Attached is the actual PDF I generated from your MSCZ, on my Linux system, using 3.6, with DPI set to 1024.

As noted, when first displaying in Chrome at default zoom, the lines do appear thicker, because Chrome does that. Zoom out and they get thicker still, proportionately speaking. Zoom in, though, and it looks as shown (that was at the max zoom Chrome supports).

If I view in Adobe Acrobat, the lines are thin even in the default view. If I zoom in to the max with Adobe, it looks thinner still:

Screenshot 2021-04-20 1.52.31 PM.png

That's the exact same PDF, looking a bit thinner in Adobe than in Chrome. Proving again, not there was even the slightest remaining doubt, that different PDF viewers will handle these super-thin lines differently. And yes, I could believe that some might even do the thickening on printing.
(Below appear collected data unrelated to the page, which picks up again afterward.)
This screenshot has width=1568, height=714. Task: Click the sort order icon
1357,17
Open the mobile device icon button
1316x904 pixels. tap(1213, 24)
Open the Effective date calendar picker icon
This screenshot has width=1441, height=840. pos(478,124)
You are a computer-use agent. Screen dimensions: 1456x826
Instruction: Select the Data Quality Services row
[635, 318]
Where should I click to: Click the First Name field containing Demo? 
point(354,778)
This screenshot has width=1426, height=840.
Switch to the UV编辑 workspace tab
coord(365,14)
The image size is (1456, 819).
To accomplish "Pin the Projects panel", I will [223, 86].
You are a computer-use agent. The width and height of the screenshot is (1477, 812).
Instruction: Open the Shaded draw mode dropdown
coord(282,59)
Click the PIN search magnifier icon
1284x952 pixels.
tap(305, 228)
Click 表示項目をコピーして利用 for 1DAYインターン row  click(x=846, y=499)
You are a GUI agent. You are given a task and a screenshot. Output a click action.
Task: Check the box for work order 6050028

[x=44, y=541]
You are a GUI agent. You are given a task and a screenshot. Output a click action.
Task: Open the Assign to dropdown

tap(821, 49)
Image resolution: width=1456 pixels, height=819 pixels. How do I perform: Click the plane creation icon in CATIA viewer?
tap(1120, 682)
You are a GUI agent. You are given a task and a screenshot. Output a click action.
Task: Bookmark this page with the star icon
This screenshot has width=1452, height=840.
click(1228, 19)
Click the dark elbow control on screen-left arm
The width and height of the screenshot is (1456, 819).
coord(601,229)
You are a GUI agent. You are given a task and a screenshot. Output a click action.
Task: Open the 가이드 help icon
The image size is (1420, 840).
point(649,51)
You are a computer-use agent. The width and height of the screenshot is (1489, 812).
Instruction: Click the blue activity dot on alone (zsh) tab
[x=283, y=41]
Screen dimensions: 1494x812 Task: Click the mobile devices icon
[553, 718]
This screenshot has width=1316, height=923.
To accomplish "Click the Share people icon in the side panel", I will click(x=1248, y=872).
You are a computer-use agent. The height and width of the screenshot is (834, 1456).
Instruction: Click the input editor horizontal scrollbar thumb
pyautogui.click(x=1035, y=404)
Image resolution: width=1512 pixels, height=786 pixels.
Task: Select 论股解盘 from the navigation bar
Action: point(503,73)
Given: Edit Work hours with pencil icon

In reply to by Marc Sabatella

You clearly missed when I explained a) what my problem was (it was not about defaults, as you so confidently and incorrect asserted) and b) that the PDF files that I linked did not display the issue. "Trying to help me clear up my confusion" is a textbook example of what a gaslighter says that they're doing. If you really wanted to help with that, you might take a minute and actually read what I have written.

Regardless, I think you're going to be quite pleased that the PDFs do, as you predicted, render poorly on Firefox in Linux (as well as in Evince, which is surprising). I'll take my complaints over there now instead.

As an aside, through the course of the two posted that I submitted over the past couple of days I have had an absolutely dispiriting experience interacting with you and other members of the Musescore development team, so I think I'm going to go looking for some other software to use, as I wish to actively avoid this community in future.

In reply to by harries.adam

I didn't miss where you said that you personally didn't believe the problem was about the defaults. I get that you don't personally believe there is, but based on your actual description of the problems you were seeing, it was apparent to those of us who know exactly how the software works that there is, or at least was. So I tried to explain why even though it didn't seem to you there was a problem with the defaults, there actually was, based on your description of the symptoms.

In particular, if you perceived there to be any difference whatsoever in how your score looked between 3.5 versus 3.6, that is absolutely a problem with default style settings. And your statement that you needed to "work around" some sort of unspecified "interesting design choices" clearly suggests you were perceiving some sort of difference. And now we even know exactly what that is - your choice to tell MuseScore to apply the new defaults and not ask you again. So again, mystery solved, but that part of it was absolutely about defaults, whether you were aware of it or not.

So as far as I can tell, you came here with an issue regarding the import process, we have solved that for you by explaining how to undo the erroneous dialog box setting you made. You also came here with an issue regarding PDF export, and we've solved that for you as well, by showing you that the PDF is actually fine but that your PDF viewer is thickening the lines, as many do.

I can't really imagine what about all this free help we have provided you would not be meeting with your approval. But in any case, whatever the misunderstanding is, I'm sorry for whatever my role in that might have been, and I wish you luck with whatever other software and community you think can do better!